Runs Qwen models locally with Metal on Apple platforms and CPU inference on Android, Linux, and Windows. No cloud hop and no user data leaving the device. Powered by the Onde Rust engine and mistral.rs.

Quick start

import 'package:flutter/widgets.dart';
import 'package:onde_inference/onde_inference.dart';

Future<void> main() async {
  WidgetsFlutterBinding.ensureInitialized();
  await OndeInference.init();

  final engine = OndeChatEngine();
  await engine.loadDefaultModel(
    systemPrompt: 'You are a helpful assistant.',
  );

  final result = await engine.sendMessage(message: 'Hello!');
  print(result.text);

  final buffer = StringBuffer();
  await for (final chunk in engine.streamMessage(message: 'Tell me a short story.')) {
    buffer.write(chunk.delta);
    if (chunk.done) break;
  }
  print(buffer.toString());

  await engine.unloadModel();
}

Selecting a model

final config = OndeInference.defaultModelConfig();
final coderConfig = OndeInference.qwen25Coder3bConfig();

await engine.loadGgufModel(config: coderConfig);

Customising sampling

await engine.setSampling(
  sampling: OndeInference.deterministicSamplingConfig(),
);

await engine.loadDefaultModel(
  sampling: SamplingConfig(
    temperature: 0.5,
    maxTokens: BigInt.from(256),
  ),
);

Error handling

The generated bridge throws OndeError values directly:

try {
  await engine.sendMessage(message: '...');
} on OndeError catch (e) {
  debugPrint('Inference error: $e');
}

See the package README and the example app for platform-specific setup, cache configuration, and end-to-end Flutter integration.

Classes

ChatMessage
A single message in a conversation.
EngineInfo
A point-in-time snapshot of the engine's state.
GgufModelConfig
Configuration for loading a pre-quantised GGUF model.
InferenceResult
The result of a completed inference request.
OndeChatEngine
OndeInference
Static helper namespace for Onde SDK initialisation and configuration.
RustLib
Main entrypoint of the Rust API
SamplingConfig
Sampling parameters for text generation.

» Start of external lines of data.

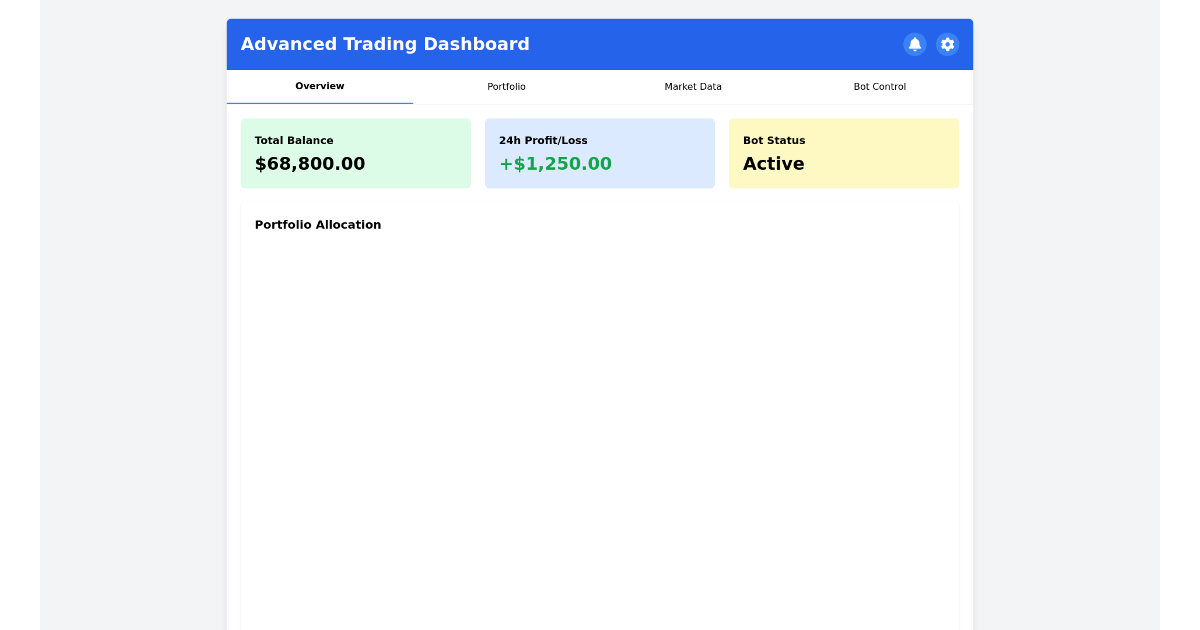Open the Market Data tab
The width and height of the screenshot is (1200, 630).
pyautogui.click(x=693, y=87)
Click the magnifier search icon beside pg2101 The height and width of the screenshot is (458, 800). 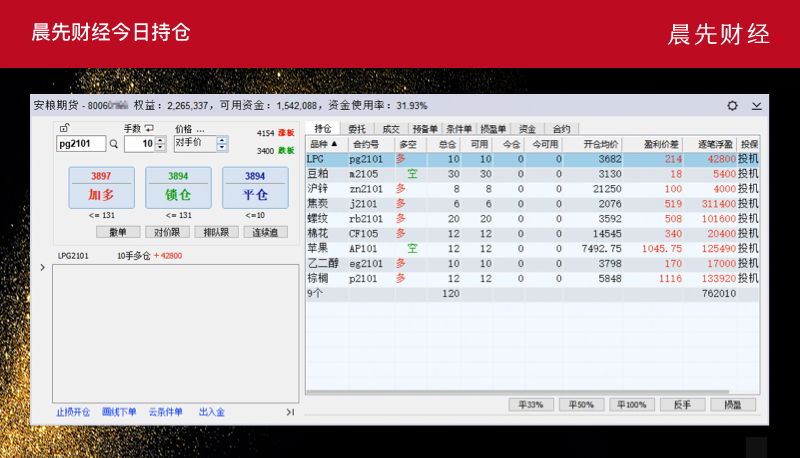point(113,144)
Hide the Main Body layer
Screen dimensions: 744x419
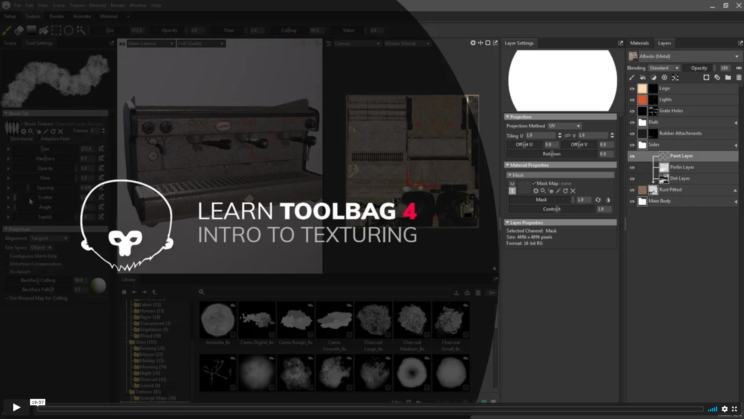click(x=632, y=201)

All fields are optional — None means "use the engine default".
StreamChunk
A single streaming token chunk emitted during inference.
ToolCallInfo
Structured tool-call request emitted by the model.

Enums

ChatRole
Role of a participant in a chat conversation.
EngineStatus
Lifecycle status of the inference engine.

Extensions

ChatMessageX on ChatMessage
Convenience factory constructors for ChatMessage.
EngineInfoX on EngineInfo
Convenience helpers on EngineInfo.
EngineStatusX on EngineStatus
Convenience helpers on EngineStatus.
InferenceResultToolsX on InferenceResult
Convenience helpers on InferenceResult for tool calling.
InferenceResultX on InferenceResult
Convenience helpers on InferenceResult.
OndeChatEngineX on OndeChatEngine
High-level wrapper around the FRB-generated api.OndeChatEngine opaque type.
SamplingConfigX on SamplingConfig
Sampling configuration presets for common use-cases.

Functions

configureCacheDir({required String appDataDir}) → void
Seed the HuggingFace cache environment for sandboxed platforms.

Exceptions / Errors

OndeError
OndeException
Optional Dart Exception wrapper around an OndeError.